Королева покачала головой.
– Никто не собирается совершать такие глупости! – строго сказала она. – Мы перекупим у нее мемуары, заплатим столько, сколько она попросит.
Король нервно дернул рыжеватый тараканий ус.
– «Заплатим сколько попросит»? Да вы в своем уме, дорогая?! А если эта самозванка попросит миллион ливров? Вы готовы разорить Францию? Мой министр финансов и так все время сообщает, что народ окончательно обнищал. Нет, вы заплатите ей только через мой труп!
Мария-Антуанетта зарделась от гнева и высокомерно взглянула на мужа.
– Ах, вот вы как заговорили! – воскликнула она. – А вам никогда не приходило в голову, что вы – главный виновник всей этой кутерьмы? Вы, а не я.
Людовик дернулся.
– Вы смеете обвинять меня?
– А кого же еще обвинять? – продолжала наседать королева. Никогда он не видел ее такой решительной и злой. – Если бы вы нашли способ выкупить для меня это проклятое ожерелье, которое со времени своего изготовления было для всех как бельмо на глазу, эта история не произошла бы! А так вся Франция заговорила о том, что Мария-Антуанетта жаждет получить злосчастную драгоценность, а ее жадный супруг, который к тому же терпеть не может жену, не собирается делать ей такой подарок. Этим и воспользовались мошенники!

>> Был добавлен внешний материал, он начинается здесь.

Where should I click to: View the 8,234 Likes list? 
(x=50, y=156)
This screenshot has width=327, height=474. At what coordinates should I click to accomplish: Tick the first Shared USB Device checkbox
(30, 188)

Король, обиженный несправедливыми, как ему казалось, обвинениями, тяжело опустился в кресло и захрустел пальцами.
– Ну знаете ли… не ожидал от вас. Не вы ли согласились, чтобы на полтора миллиона ливров я купил корабль для государства?
Она тряхнула головой, и непослушный локон, вылетев из тщательно убранной прически, заплясал на лбу.
– Да, говорила и ни капли не жалею. Но народ воспринял это по-своему, и родились сплетни. Это оказалось кое-кому на руку.
Король шмыгнул длинным носом, и его тонкие губы исказила улыбка, которая, должно быть, означала, что он не хочет ссориться с женой и готов признать ее правоту.
– Ладно, – выдохнул он, – будь по-вашему. Я совершил глупость, когда не преподнес вам ожерелье. Но платить этой женщине за ее писанину – глупость вдвойне.
– Почему? – поинтересовалась Мария-Антуанетта.
– Да потому что этот поступок нам точно никто не простит! – буркнул Людовик, брызжа слюной. – Это во-первых. Во-вторых, в казне действительно нет денег.
– Да черт с ней, с казной! – воскликнула королева. – Я не собираюсь брать оттуда ни сантима. Все будет оплачено из моего жалованья. Если понадобится, я продам свои драгоценности.
Людовик взглянул на де Крона. Тот почтительно молчал.
– Ладно, поступайте как хотите, – сказал король таким тоном, словно смирился с неизбежным. – В конце концов вы вправе распоряжаться своими деньгами по своему усмотрению.